* Start TEXT PASSAGE *
Reputation: 25
I'm trying to understand the claim on https://pyyaml.org/wiki/PyYAML that:
PyYAML features
- a complete YAML 1.1 parser. In particular, PyYAML can parse all
examples from the specification.
If you go to the online YAML parser that uses PyYAML (http://yaml-online-parser.appspot.com/), then several of the examples taken from the specification do not work.
I understand that you would need to have tags defined for some of these failures, and that the online parser can only handle single document YAML, I know how to "fix" that when I use PyYAML.
But example 11 fails as well and it has no special tags and is a single document. How can PyYAML claim it can parse all examples, where it obviously doesnt? Is this because PyYAML is for YAML 1.1 and the examples are from the YAML 1.2 specification?
Upvotes: 2
Views: 414
Reputation: 76578
To start with your last question: this is not because of the examples coming from a later specification. Assuming you restrict yourself to the Preview chapter/section in the spec (as does the online parser), and taking into account that I have only compared the examples visually (i.e. not on a character for character basis), the examples in the 1.2 and 1.1 specification for chapter/section 2 are the same.
Your misinterpretation comes from the use of the word parser in the title of the online parser. What it actually tries to do, is load the YAML and then dump to JSON, Python or canonical YAML. The loading in PyYAML consists of the stages mentioned in the Processing Overview picture in the YAML spec (same for 1.1 and 1.2), starting with the character based document: a parsing, composing and construction step.
PyYAML doesn't fail on the parsing step, it fails on the construction
step, because (as @torek indicates) PyYAML constructs a list
and
that cannot be used as a key for a Python dict
. This is a
restriction of Python's dict
implementation and IMO one of the deficiencies of PyYAML.
import sys
import yaml as pyyaml
yaml_1_1_example_2_11 = """\
? - Detroit Tigers
- Chicago cubs
:
- 2001-07-23
? [ New York Yankees,
Atlanta Braves ]
: [ 2001-07-02, 2001-08-12,
2001-08-14 ]
"""
for event in pyyaml.parse(yaml_1_1_example_2_11):
print(event)
gives:
StreamStartEvent()
DocumentStartEvent()
MappingStartEvent(anchor=None, tag=None, implicit=True)
SequenceStartEvent(anchor=None, tag=None, implicit=True)
ScalarEvent(anchor=None, tag=None, implicit=(True, False), value='Detroit Tigers')
ScalarEvent(anchor=None, tag=None, implicit=(True, False), value='Chicago cubs')
SequenceEndEvent()
SequenceStartEvent(anchor=None, tag=None, implicit=True)
* End TEXT PASSAGE *
* [GIVEN EXERCISE]: Reproduce the PyYAML thread above between "I understand that" and "YAML 1.2 specification?", inclusive, and replace "specification" with "spec".
* Start GIVEN RECORDS *
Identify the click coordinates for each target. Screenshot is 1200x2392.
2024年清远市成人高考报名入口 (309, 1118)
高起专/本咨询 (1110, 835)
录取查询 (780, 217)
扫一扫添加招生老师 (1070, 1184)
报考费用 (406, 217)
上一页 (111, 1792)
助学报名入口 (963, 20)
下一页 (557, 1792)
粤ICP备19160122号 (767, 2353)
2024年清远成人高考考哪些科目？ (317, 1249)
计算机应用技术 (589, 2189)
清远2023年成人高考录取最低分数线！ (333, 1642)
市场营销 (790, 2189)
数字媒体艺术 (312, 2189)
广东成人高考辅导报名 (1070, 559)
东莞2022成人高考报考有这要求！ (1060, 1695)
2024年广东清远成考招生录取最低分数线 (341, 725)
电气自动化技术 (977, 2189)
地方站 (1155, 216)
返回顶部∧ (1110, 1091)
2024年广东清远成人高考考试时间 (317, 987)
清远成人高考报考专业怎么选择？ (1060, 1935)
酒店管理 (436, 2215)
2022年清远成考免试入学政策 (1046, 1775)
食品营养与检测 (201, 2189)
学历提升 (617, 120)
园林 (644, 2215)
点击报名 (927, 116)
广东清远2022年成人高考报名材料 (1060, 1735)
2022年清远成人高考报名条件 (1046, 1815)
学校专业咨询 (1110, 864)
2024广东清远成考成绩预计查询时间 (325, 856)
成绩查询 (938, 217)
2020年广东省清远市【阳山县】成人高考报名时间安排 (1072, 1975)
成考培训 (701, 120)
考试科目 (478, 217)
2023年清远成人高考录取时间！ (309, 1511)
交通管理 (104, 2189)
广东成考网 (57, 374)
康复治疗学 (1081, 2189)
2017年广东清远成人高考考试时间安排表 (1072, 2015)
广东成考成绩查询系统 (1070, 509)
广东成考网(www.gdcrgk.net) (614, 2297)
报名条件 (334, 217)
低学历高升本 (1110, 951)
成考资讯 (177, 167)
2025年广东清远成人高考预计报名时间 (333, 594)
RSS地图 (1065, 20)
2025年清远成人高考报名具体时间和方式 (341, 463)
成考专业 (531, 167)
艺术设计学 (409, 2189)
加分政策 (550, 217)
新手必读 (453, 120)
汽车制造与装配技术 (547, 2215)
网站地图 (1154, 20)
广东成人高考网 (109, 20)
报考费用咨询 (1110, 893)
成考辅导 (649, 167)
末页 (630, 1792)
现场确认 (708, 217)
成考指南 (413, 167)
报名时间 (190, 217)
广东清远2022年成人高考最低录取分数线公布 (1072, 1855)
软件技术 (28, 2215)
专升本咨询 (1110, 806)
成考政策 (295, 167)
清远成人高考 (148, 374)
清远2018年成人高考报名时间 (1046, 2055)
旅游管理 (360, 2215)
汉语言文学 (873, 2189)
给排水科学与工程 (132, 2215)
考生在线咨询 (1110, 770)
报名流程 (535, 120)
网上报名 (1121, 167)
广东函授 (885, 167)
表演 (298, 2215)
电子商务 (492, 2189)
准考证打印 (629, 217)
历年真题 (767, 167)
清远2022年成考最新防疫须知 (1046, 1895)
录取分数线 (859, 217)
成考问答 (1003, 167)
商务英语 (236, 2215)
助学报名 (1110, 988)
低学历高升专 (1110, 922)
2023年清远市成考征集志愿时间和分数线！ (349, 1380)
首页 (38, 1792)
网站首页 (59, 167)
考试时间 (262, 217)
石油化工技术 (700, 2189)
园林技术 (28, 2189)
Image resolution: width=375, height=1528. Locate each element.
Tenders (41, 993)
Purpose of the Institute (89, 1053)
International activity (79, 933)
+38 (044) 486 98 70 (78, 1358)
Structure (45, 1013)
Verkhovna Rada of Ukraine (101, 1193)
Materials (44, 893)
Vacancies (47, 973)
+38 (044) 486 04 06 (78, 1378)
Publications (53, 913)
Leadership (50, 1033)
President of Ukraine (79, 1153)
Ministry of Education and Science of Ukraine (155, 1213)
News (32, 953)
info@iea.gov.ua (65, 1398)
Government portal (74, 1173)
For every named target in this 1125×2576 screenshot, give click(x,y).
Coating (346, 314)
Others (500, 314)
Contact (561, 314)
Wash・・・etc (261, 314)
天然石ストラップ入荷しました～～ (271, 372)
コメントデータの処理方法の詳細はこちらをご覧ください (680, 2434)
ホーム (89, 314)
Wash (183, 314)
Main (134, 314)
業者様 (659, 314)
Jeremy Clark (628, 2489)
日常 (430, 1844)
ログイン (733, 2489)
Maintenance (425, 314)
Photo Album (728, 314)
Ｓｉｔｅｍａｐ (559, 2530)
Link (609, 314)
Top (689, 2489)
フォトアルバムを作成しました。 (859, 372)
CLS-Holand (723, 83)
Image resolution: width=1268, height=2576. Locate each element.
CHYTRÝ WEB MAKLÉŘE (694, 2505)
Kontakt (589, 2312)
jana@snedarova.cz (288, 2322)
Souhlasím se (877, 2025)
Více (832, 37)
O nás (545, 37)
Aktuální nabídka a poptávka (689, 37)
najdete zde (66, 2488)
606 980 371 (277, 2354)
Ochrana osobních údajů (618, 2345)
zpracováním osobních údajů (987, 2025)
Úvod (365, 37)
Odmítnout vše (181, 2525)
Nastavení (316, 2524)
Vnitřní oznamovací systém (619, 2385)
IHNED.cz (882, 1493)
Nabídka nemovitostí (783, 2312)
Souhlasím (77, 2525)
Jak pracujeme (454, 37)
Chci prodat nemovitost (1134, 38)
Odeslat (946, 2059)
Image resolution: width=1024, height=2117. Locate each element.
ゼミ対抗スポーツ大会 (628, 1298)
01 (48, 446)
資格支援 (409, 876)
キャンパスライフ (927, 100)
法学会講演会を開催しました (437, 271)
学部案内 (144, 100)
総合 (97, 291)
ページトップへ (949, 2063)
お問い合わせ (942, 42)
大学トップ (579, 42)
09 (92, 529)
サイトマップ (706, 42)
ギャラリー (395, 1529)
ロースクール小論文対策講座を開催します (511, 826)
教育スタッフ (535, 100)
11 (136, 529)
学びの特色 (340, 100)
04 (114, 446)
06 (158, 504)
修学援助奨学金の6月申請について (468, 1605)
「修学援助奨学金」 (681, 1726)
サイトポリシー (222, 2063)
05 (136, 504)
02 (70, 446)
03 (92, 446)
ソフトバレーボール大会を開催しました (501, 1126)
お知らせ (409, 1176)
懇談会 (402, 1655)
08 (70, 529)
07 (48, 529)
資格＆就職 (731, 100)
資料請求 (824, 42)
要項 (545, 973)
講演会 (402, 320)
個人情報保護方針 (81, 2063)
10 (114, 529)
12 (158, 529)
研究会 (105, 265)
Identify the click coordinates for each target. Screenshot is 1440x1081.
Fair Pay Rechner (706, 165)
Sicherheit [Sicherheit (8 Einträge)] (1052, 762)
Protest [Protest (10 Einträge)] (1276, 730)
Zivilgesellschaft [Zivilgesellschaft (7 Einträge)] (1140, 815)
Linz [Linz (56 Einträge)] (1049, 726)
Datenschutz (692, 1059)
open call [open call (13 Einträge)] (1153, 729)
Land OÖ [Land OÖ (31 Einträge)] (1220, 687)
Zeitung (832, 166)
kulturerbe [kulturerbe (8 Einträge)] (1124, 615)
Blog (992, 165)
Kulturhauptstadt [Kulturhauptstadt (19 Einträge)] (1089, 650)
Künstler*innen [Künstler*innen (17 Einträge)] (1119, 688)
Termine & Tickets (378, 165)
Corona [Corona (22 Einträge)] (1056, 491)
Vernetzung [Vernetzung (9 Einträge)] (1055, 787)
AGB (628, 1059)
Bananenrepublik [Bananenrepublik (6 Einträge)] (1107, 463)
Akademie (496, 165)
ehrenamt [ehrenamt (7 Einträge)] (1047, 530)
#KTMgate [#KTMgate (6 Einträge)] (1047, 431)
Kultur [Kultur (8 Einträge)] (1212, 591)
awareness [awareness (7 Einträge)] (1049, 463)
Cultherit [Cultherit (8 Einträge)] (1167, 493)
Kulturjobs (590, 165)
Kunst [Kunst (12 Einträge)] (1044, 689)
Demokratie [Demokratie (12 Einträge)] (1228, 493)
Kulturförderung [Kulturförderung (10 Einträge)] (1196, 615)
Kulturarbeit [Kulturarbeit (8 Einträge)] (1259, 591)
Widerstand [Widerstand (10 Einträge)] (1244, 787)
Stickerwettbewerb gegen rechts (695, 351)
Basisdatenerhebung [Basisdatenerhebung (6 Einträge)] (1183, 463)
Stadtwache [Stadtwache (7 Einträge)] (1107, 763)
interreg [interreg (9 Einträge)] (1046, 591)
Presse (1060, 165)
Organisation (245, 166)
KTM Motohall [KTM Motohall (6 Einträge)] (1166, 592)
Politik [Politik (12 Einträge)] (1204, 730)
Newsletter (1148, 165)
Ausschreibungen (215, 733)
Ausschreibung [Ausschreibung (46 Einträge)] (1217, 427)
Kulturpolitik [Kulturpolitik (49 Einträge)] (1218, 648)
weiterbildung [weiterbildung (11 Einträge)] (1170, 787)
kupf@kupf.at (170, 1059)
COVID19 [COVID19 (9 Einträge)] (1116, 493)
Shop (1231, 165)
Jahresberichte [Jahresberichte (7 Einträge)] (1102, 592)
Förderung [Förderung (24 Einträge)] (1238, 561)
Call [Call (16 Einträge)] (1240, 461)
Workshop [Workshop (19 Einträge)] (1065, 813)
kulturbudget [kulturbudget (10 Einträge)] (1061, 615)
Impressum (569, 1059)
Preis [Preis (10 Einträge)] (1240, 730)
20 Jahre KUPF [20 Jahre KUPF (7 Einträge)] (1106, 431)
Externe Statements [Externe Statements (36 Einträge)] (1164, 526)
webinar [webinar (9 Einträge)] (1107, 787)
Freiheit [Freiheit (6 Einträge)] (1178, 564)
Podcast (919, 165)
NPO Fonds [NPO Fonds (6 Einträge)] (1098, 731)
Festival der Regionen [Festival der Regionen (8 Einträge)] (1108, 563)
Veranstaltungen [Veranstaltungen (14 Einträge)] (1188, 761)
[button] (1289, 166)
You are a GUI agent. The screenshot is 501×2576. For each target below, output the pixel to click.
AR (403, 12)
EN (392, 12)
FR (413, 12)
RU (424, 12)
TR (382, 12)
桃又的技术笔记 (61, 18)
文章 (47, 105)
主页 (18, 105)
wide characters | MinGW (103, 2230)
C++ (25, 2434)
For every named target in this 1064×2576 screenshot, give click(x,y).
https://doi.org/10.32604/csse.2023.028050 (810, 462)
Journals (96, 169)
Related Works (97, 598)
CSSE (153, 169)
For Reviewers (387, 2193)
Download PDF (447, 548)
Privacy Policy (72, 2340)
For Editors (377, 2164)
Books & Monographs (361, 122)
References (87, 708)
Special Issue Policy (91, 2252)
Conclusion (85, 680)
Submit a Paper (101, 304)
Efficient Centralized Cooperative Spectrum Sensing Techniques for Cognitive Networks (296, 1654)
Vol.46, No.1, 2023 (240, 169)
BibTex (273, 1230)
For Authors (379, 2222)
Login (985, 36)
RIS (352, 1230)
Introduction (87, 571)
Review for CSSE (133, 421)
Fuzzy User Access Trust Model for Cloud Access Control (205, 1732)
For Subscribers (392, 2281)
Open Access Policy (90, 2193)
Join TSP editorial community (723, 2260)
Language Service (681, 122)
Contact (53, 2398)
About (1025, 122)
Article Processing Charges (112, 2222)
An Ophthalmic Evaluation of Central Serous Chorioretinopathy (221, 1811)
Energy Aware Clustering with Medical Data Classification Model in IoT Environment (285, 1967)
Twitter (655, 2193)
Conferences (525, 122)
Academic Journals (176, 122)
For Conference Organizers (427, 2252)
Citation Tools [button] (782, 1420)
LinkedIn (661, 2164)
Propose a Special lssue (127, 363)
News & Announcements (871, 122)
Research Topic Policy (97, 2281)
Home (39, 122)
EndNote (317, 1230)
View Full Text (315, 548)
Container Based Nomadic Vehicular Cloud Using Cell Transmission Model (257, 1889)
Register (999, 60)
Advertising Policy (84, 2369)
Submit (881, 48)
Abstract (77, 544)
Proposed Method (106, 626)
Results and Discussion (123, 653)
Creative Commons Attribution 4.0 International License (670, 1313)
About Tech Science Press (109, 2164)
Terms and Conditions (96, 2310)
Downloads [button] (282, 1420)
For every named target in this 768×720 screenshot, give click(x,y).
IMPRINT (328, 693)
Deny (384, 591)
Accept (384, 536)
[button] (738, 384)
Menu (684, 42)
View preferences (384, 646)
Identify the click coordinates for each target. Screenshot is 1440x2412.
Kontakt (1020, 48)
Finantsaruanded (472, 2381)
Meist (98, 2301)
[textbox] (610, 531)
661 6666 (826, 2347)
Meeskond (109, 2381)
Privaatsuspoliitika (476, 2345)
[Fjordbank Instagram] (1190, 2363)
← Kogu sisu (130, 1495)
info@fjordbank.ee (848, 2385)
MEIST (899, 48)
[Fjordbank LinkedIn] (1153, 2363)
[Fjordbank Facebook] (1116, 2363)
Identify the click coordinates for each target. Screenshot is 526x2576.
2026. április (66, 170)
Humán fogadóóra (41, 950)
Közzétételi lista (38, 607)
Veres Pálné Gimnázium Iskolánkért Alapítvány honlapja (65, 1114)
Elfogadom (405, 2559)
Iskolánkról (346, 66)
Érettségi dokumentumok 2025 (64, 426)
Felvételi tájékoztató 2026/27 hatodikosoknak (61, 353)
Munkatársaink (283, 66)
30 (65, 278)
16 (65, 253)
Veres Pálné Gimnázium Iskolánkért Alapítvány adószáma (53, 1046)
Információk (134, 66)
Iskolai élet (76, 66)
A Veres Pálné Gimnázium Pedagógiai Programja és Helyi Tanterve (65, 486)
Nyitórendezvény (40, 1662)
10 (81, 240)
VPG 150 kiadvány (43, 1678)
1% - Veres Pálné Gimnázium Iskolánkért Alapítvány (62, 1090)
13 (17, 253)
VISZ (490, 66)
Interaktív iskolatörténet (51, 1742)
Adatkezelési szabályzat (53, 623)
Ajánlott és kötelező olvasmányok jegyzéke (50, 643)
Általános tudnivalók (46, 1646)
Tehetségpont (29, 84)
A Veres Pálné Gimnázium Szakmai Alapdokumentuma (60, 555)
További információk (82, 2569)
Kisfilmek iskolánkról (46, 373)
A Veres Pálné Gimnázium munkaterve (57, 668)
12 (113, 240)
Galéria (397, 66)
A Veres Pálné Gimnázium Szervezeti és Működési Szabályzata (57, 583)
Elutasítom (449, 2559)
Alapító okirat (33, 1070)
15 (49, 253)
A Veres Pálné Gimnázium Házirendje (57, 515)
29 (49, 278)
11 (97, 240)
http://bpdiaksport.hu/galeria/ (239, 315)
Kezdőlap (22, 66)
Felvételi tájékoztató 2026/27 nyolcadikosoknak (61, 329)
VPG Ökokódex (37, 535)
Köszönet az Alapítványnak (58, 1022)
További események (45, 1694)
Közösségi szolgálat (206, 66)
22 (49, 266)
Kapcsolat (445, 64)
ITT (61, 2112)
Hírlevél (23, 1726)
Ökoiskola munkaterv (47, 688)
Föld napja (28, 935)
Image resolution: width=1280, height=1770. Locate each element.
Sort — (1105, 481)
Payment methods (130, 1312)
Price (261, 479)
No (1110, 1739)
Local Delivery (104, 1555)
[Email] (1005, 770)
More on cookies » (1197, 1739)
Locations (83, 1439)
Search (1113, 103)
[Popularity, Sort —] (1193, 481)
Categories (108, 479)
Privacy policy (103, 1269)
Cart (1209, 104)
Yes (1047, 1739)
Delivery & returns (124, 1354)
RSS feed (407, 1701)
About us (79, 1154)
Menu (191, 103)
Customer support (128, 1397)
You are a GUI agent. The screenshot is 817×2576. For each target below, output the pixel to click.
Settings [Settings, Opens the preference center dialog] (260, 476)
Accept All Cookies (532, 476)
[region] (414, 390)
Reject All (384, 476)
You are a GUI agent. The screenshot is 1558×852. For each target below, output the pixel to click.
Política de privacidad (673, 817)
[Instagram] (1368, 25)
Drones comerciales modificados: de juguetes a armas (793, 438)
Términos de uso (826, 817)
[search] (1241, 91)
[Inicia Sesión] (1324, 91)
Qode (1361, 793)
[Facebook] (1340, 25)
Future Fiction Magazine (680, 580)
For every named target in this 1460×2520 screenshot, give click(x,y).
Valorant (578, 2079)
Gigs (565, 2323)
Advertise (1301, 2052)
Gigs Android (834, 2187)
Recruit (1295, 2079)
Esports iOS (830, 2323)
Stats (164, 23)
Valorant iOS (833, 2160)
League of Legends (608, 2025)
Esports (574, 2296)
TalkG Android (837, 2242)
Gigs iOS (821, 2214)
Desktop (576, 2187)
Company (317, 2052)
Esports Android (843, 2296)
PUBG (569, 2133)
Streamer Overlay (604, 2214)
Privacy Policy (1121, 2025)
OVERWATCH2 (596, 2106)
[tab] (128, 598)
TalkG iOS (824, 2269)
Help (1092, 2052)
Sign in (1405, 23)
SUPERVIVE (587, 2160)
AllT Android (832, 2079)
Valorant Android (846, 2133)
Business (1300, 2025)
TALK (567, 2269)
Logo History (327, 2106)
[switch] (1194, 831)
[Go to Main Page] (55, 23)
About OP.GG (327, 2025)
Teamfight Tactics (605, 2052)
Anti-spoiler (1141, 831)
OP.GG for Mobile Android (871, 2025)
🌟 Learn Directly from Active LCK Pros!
* End GIVEN RECORDS *
* [RESPONSE BELOW]:
I understand that you would need to have tags defined for some of these failures, and that the online parser can only handle single document YAML, I know how to "fix" that when I use PyYAML.
But example 11 fails as well and it has no special tags and is a single document. How can PyYAML claim it can parse all examples, where it obviously doesnt? Is this because PyYAML is for YAML 1.1 and the examples are from the YAML 1.2 spec?